El capitán Giovanni Drogo es destinado a una fortaleza militar, partió una mañana de septiembre de la ciudad para dirigirse a la Fortaleza Bastiani, su primer destino: era el día esperado desde hacía años, el principio de su verdadera vida” (página 9). Una fortaleza desconocida, olvidada y perdida en una frontera muerta, una frontera que a nadie preocupa, que a nadie importa, puesto que está frente a un desierto, que legendariamente, parece, había sido ocupado por los tártaros.

Esa Fortaleza es una especie de laberinto en el medio de la nada, “todo desde los muros al paisaje exhalaba un aire inhóspito y siniestro”, dice en un pasaje la novela.” Una fortaleza solitaria y tan separada del mundo”. Un lugar con “un aire vago de castigo y de exilio”.

Los hombres que habitan en la fortaleza tienen como misión vigilar una posible invasión de los tártaros. Una posible invasión de un enemigo que no sabe si realmente existe. La amenaza de un posible ataque es lo que está presente todo el tiempo. Se trata de una amenaza tan temida como esperada. Y es lo que da sentido a la vida de esos hombres: la espera. Por fuera de eso, nada.

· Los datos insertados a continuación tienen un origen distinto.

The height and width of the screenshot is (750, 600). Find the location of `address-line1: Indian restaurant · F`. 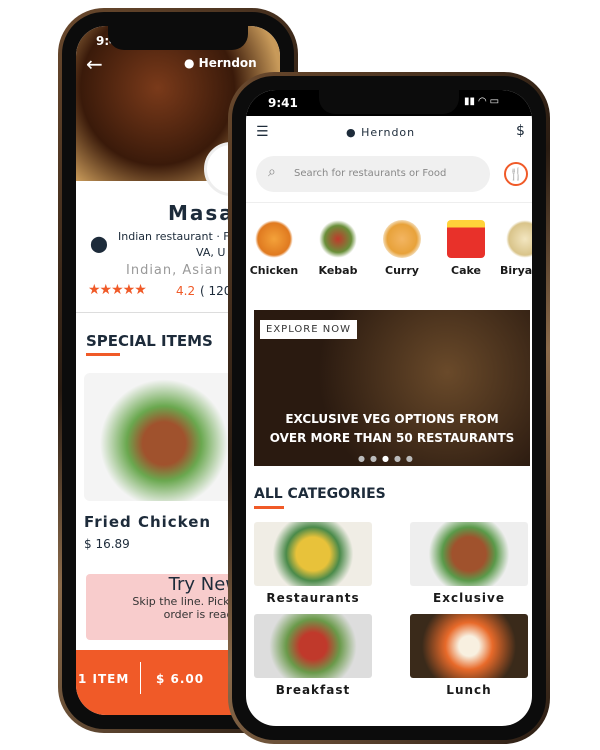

“Todos allí dentro parecían haber olvidado que en alguna parte del mundo existían flores, mujeres risueñas, casas alegres y hospitalarias. Todo allí dentro era una renuncia, pero ¿a qué, por qué misterioso bien?” (página 29). Para sofocar sus deseos de irse, (esos que aún guardaba apenas había llegado) pensaba “¿Es que no puedo estar a la altura de los demás? Una partida inmediata podía equivaler a una confesión de inferioridad. Así, el amor propio luchaba con el deseo de la vieja existencia familiar” (página 34).

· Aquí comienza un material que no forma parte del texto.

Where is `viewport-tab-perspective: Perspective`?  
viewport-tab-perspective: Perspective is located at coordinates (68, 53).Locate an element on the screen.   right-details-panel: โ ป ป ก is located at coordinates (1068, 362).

Tomemos esta ficción y cada uno de los elementos como una gran metáfora, quizás un paradigma literario el tema del tiempo y la muerte, el héroe trágico, el desafío y las fantasías épicas de trascendencia; la fortaleza donde es prisionero de sí mismo y de su narcisismo; la reclusión que es una reclusión en el recinto de su yo, en una espera en la que no franqueará nunca los propios límites de esa fortaleza, que es él mismo; entonces él allí, fuera del mundo y de la vida, en ese callejón sin salida donde se mantiene día tras día en el encierro de sus pensamientos y el refugio en sus fantasías; y el aislamiento quizás una defensa que mantiene a distancia del yo cualquier deseo que por deseo es vivo; entonces como aquel caballero, el del grabado de Durero, aquel que ha entrado en vida en el espacio de los muertos, él vive su vida como un gran sueño, haciendo de ese deseo siempre postergado, un deseo imposible, es decir, muerto.

 

*Psicoanalista. Miembro de Colegio Estudios Analíticos.